В обстоятельствах, когда проводится операция по методу Чаклина, апоневроз тоже рассекают, затем оголяют кости предплюсны, отгибают по бокам сухожилия разгибателей, а потом делают клиновидную резекцию части кубовидной кости и головки таранной. Иногда проводится удаление ладьевидной и остеотомия I плюсневой кости. Если был обнаружен эквинус, то проводится корректировка ахиллова сухожилия. В ситуации, когда в процессе вмешательства не удалось полностью выправить стопу, зачастую используют гипс, который накладывается на 14 дней. Далее его снимают, осуществляют финальную корректировку и вновь его накладывают уже на месяц.

Вдобавок иногда для исправления положения применяют и иные методики. Например, используется техника Альбрехта, что подразумевает клиновидную резекцию шейки таранной и пяточной кости, либо методика Митбрейта, что значит тройной артродез в комбинации с удлинением ахиллова сухожилия, остеотомией и пересадкой мышц.

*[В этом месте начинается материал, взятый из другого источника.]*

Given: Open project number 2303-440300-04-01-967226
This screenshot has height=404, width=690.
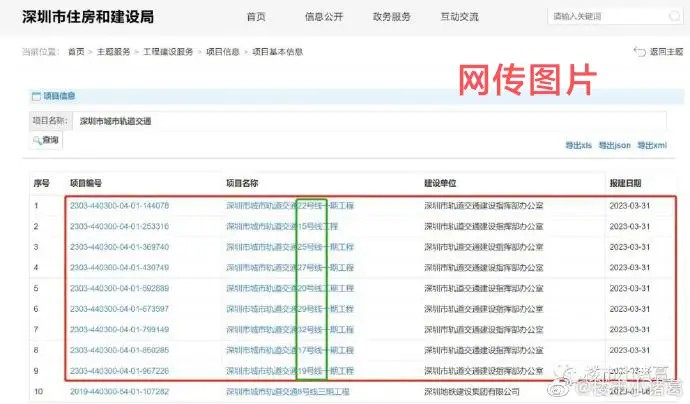Looking at the screenshot, I should (x=119, y=371).
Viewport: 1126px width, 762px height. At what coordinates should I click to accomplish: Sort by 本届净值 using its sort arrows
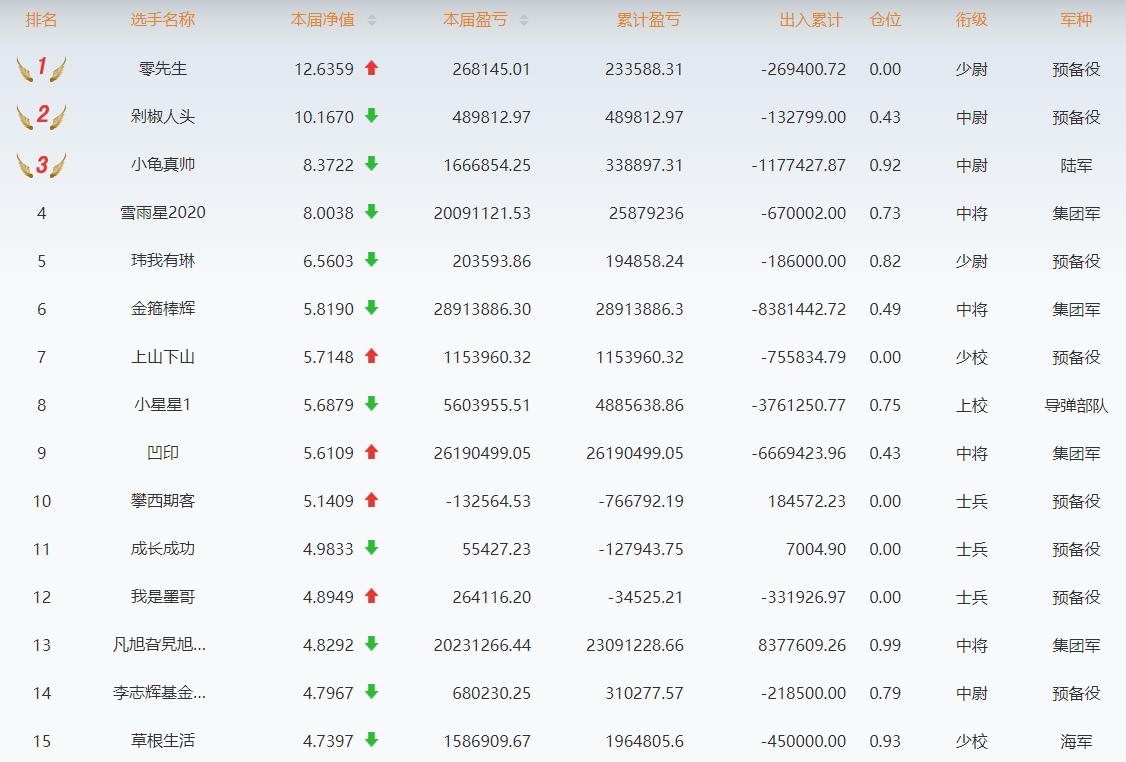[372, 20]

Такое оперативное вмешательство также предполагает наложение гипса сроком до 7 недель.

Если говорить о послеоперационном периоде, то он обязательно включает применение таких составляющих:

  • акупунктура;
  • физиотерапия;
  • массаж и ЛГК;
  • антибиотики;
  • анальгетики;
  • ношение специализированной обуви.

Следует отметить, что иглоукалывание зачастую применяют не только при консервативной терапии и в послеоперационный период, но и в целях профилактики такой патологии, как полая стопа. Воздействие на нужные точки позволяет как тонизировать, так и расслаблять определённые мышцы, что даёт отличные результаты при генетической предрасположенности к этому заболеванию.

Однако также важно знать, что увеличение свода ступни не всегда является опасной патологией. В определённых ситуациях весьма высокая арка ступни обнаруживается у абсолютно здоровых граждан. Зачастую такая форма ступни наследуется и является отличительной чертой той либо иной семьи, но при этом она не провоцирует никаких отклонений и последующих изменений стопы. В таких обстоятельствах это считается вариантом нормы и, естественно, никакого лечения здесь не требуется.